Suppose that an inexpensive and simple method makes it suddenly very easy for anyone to quit smoking. Consumers can more easily lower their consumption of cigarettes in response to increases in the amount they must pay (tax included) for cigarettes.

As a result of this new method to quit smoking, a more elastic demand curve emerges. Suppose that supply remains the same (elastic). Now that demand is relatively more elastic, what will be the effect of the $22 tax?

A. The after-tax quantity will be lower than when demand was relatively inelastic.

B. The after-tax quantity will be higher than when demand was relatively inelastic.

C. The after-tax demand price will be higher than when demand was relatively inelastic.

2007-11-04 14:01:58 · 2 answers · asked by Anonymous in Social Science Economics

2 answers

"A", same as always. The legitimate dealers will sell less, collected taxes will be lower, and bootlegging, Indian reservation sales, etc, etc, will go up. Politicians will jump up and down and proclaim they've cured smoking, crime and the heartbreak of saraiosis.

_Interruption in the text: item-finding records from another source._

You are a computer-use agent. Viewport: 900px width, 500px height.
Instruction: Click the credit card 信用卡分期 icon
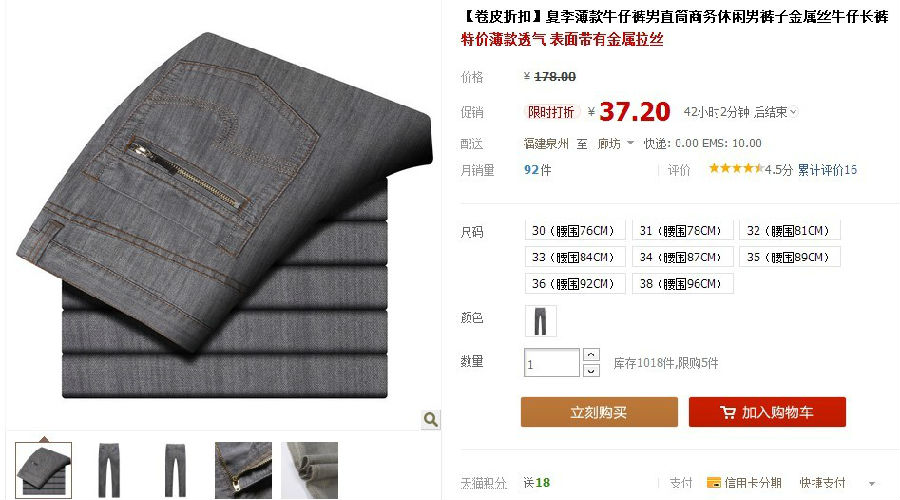pyautogui.click(x=713, y=483)

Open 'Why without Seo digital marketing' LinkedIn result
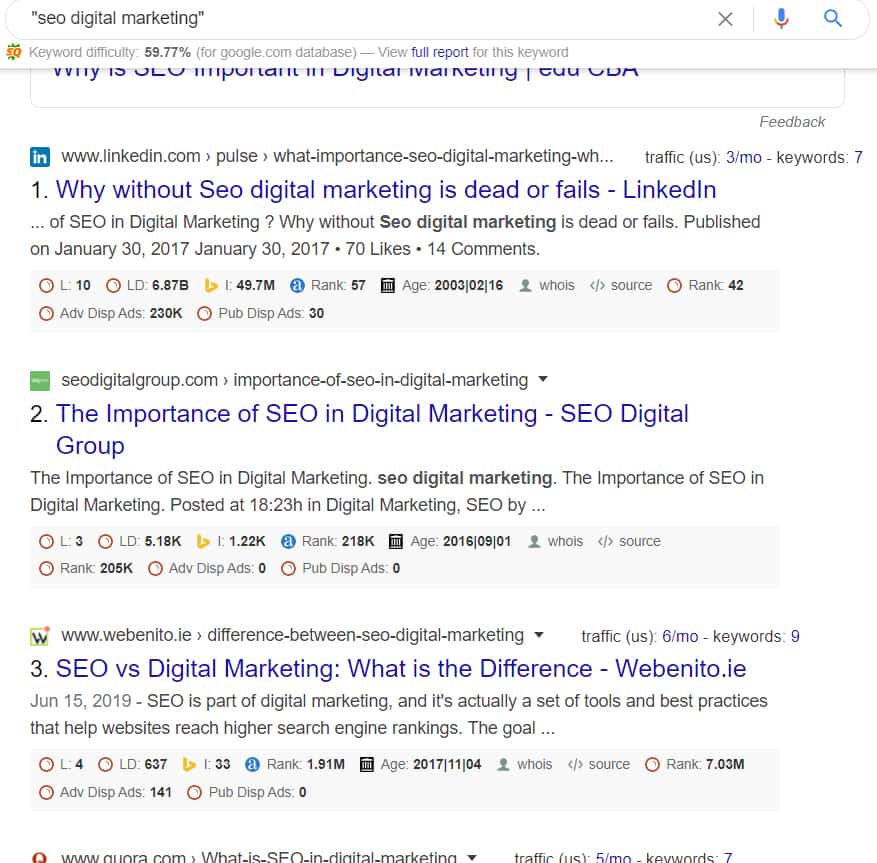(x=386, y=190)
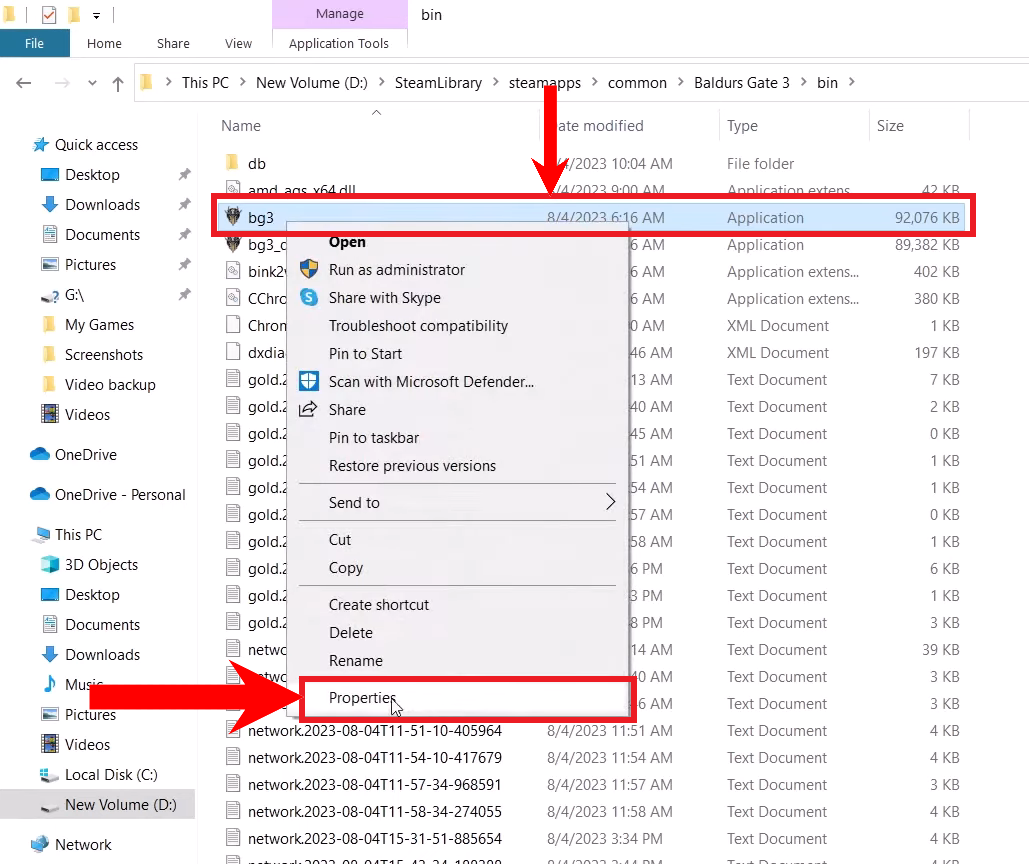Expand the path dropdown after bin
The image size is (1029, 864).
pyautogui.click(x=852, y=83)
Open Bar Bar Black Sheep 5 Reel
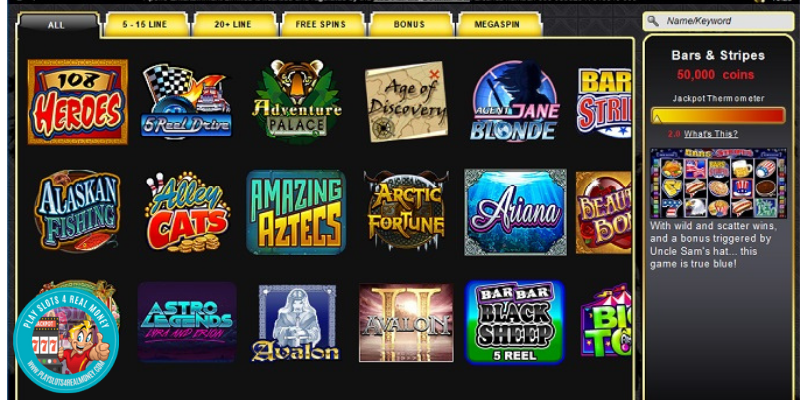Viewport: 800px width, 400px height. 515,322
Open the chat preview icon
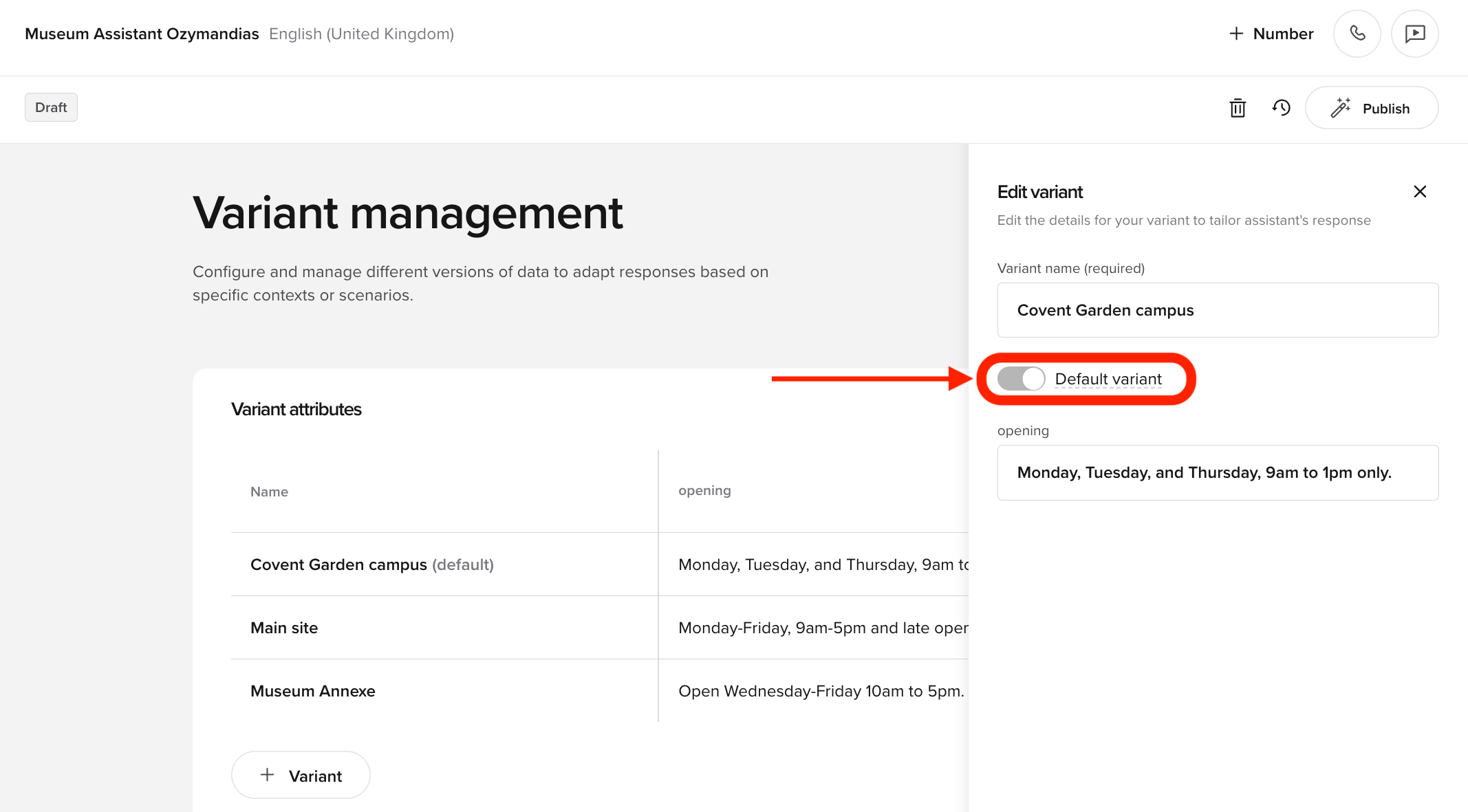This screenshot has width=1468, height=812. coord(1414,34)
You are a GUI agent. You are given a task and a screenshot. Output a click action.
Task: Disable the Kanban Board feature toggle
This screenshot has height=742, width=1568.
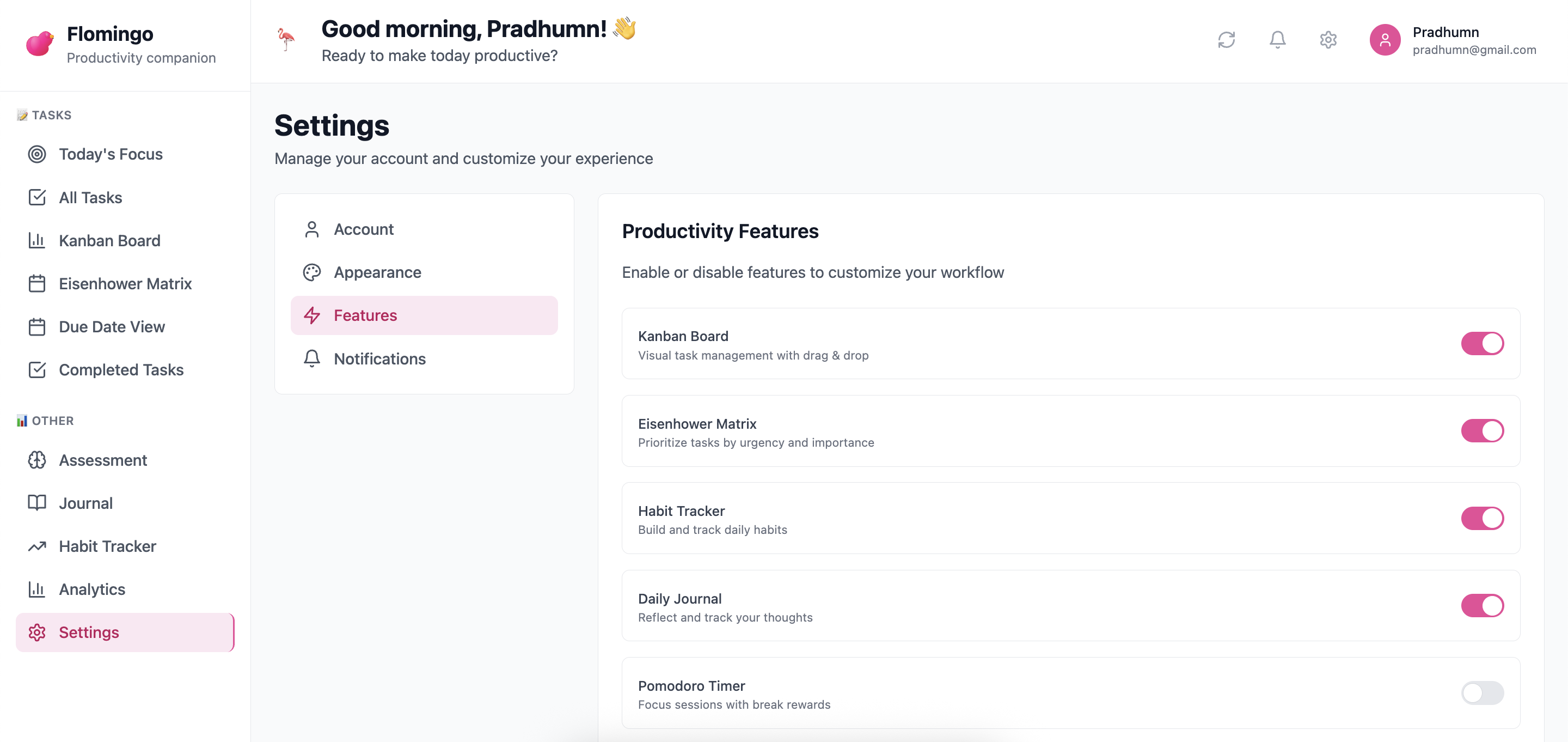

2007-11-04 14:29:15 · answer #1 · answered by Bob H 7 · 0 1

they key is elasticity. in a market the burden of tax goes to the side of the market that is more inelastic. I think answer is A. just because if its easy for smokers to quit they will leave the market as ciggies cost more and therefore Quan Demand goes down. an elastic curve now means that a change in price will now lead to a bigger % change in demand.